No, Frank, I am not saying that at all. It is a bit more subtle than that. I am saying that the limit does not exist, because the conditions of Theorem 5 about the limit of a composite function (see page 133 of the book I quoted) are NOT satisfied in this particular case. I would have included the page with the Theorem 5 for your convenience, but it assumes the knowledge of other concepts (like the oscillation of a function, a base etc) and all these would require several pages to be included.
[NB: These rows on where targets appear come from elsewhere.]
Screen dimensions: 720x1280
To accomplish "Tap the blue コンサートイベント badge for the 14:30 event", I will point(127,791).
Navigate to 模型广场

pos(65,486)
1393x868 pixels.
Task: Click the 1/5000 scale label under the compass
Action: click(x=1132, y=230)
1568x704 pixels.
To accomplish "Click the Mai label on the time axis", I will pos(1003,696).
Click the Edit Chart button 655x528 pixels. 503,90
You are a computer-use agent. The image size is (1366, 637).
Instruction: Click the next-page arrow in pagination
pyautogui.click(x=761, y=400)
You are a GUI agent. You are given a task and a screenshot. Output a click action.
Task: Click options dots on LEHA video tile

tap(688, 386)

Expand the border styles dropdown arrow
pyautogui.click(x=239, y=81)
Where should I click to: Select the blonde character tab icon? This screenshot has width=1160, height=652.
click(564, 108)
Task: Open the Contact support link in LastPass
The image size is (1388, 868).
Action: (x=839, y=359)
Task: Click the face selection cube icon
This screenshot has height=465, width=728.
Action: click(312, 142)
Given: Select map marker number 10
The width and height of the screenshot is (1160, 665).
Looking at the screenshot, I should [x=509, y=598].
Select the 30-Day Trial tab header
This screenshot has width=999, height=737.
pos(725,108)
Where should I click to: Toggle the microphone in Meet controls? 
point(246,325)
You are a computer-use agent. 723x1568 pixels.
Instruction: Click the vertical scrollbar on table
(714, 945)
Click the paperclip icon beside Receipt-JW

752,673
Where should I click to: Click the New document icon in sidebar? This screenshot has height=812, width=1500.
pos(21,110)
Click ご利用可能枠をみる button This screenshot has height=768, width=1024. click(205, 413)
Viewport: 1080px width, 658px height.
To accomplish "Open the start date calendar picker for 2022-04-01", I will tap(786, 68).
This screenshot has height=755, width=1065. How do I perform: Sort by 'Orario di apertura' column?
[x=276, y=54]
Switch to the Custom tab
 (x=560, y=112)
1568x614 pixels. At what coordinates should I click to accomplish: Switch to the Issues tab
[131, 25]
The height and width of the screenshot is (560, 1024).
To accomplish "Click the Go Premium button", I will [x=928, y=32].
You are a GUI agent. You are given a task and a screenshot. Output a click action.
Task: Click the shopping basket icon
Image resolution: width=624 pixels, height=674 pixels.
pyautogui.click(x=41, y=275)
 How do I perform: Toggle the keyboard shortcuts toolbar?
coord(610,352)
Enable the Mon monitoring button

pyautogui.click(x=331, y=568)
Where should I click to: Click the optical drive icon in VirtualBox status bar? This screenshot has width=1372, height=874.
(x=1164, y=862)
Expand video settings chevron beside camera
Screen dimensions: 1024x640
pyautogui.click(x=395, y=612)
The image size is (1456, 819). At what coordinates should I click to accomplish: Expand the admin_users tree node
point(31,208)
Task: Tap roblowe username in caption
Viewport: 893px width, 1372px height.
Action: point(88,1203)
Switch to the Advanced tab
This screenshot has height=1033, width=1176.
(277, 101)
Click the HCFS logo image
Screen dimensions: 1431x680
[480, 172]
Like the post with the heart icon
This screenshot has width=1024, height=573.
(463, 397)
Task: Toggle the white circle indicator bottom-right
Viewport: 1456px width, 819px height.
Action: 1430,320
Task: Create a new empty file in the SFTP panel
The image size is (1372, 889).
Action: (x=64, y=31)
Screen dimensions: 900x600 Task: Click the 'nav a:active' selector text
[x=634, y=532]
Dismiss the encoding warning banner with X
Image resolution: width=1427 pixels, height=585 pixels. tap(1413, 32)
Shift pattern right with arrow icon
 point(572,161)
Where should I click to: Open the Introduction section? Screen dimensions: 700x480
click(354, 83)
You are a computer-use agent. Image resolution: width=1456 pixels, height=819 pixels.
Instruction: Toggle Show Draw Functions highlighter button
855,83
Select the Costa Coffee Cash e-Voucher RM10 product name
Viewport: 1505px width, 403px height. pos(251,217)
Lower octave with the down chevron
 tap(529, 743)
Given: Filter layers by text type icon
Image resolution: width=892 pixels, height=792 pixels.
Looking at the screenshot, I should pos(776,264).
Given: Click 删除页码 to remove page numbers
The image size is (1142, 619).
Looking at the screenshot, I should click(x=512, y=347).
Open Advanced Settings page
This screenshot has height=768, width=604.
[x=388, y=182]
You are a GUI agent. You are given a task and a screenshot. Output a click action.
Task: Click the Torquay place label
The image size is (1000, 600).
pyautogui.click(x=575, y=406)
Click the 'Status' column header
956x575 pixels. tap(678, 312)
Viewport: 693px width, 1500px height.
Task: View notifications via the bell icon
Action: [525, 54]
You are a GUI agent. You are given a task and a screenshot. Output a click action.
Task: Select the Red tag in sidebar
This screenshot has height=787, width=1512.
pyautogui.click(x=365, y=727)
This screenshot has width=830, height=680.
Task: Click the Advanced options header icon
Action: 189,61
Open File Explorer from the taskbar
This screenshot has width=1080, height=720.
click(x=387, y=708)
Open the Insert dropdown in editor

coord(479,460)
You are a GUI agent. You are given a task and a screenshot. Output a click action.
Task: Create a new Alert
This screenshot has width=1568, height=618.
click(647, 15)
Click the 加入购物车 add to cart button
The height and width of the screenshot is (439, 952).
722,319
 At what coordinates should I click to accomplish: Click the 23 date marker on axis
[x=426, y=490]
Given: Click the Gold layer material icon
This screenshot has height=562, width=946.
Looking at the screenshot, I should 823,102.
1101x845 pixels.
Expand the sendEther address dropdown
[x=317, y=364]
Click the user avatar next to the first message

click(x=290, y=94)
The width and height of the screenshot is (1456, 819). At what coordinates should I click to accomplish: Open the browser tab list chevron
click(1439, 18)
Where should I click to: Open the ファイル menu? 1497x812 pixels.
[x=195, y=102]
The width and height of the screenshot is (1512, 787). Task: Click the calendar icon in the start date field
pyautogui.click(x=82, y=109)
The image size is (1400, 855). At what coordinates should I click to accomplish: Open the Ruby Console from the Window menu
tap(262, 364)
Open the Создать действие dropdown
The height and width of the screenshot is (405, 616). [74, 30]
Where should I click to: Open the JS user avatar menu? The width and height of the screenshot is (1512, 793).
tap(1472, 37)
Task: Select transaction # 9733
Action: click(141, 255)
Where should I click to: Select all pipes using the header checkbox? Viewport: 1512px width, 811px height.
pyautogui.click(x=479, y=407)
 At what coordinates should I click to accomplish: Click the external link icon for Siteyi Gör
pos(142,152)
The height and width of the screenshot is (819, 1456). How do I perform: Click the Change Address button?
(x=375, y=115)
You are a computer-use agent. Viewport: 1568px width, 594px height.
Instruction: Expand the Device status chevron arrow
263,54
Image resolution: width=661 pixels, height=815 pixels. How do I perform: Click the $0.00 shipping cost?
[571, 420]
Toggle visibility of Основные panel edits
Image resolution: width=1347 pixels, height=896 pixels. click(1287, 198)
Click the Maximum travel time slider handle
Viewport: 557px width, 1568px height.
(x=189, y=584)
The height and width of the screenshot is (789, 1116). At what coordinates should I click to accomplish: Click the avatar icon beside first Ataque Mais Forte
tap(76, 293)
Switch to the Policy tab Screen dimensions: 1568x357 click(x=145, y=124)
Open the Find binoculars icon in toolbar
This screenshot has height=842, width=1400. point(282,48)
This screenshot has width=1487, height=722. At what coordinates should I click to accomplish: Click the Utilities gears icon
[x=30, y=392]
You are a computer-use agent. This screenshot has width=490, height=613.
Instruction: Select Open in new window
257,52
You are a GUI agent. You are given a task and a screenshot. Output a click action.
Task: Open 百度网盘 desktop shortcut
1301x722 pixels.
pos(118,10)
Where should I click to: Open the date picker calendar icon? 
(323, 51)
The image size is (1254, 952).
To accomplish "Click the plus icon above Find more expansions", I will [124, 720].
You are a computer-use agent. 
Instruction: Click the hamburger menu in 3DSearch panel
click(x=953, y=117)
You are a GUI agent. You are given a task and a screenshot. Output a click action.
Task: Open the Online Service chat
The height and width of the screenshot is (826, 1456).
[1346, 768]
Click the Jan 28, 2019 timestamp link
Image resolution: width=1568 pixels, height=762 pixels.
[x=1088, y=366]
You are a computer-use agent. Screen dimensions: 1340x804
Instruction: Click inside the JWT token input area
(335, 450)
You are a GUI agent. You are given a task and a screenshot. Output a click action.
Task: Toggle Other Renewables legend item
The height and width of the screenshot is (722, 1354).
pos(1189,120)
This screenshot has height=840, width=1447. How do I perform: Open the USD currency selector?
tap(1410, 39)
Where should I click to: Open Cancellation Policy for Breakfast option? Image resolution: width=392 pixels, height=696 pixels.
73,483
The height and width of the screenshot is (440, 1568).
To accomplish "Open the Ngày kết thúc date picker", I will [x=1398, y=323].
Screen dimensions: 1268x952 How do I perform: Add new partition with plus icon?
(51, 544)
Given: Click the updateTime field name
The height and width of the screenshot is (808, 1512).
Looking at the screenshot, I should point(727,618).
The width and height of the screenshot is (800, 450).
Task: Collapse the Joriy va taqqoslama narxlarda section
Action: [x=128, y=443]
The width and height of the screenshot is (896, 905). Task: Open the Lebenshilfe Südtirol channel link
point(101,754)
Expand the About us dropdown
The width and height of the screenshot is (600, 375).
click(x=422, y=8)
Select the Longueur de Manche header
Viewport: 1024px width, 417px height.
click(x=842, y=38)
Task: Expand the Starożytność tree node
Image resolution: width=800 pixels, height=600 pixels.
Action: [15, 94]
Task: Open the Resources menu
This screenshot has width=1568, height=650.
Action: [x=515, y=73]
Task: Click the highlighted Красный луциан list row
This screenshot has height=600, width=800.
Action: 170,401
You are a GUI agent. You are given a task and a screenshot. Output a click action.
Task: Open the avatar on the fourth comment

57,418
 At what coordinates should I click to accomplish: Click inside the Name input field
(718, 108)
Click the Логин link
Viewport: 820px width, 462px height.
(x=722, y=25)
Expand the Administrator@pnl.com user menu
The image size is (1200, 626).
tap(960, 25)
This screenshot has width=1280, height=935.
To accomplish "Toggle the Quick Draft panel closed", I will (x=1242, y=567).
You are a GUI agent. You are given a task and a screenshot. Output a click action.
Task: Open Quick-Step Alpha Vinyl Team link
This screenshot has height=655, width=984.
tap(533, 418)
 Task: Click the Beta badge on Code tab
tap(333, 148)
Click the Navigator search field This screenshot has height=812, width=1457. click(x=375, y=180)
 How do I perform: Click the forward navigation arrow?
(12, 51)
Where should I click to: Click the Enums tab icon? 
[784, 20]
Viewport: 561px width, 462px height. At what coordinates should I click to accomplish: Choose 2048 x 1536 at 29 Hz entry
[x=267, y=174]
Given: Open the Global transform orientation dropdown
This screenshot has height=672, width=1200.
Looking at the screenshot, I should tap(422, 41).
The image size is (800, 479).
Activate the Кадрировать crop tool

Now, as I said in the second message (the first one in this thread), if a function y = f(x) has a limit y0 (x->x0) and function g = g(y) has a limit g0 (y->y0) it does NOT imply that the composite function g(f(x)) has a limit g0 (x->x0). You need all of the conditions of the Theorem 5 to be satisfied for this to be the case.
Specifically, in the example under consideration, what prevents the conditions of Theorem 5 to be satisfied is the fact that the function Abs[Sign[x*Sin[1/x]]] has countably many zeros in the deleted neighbourhood of the point x=0:
In[1]:= Reduce[Abs[Sign[x*Sin[1/x]]] == 0, x, Reals]
1 1 1
Out[1]= C[1] ? Integers && ((C[1] <= -1 && (x == --------- || x == --------------)) || (C[1] >= 1 && x == ---------) ||
2 Pi C[1] Pi + 2 Pi C[1] 2 Pi C[1]
1
> (C[1] >= 0 && x == --------------))
Pi + 2 Pi C[1]
Btw, why does the Subject of this thread have a prefix "Avoid " in it?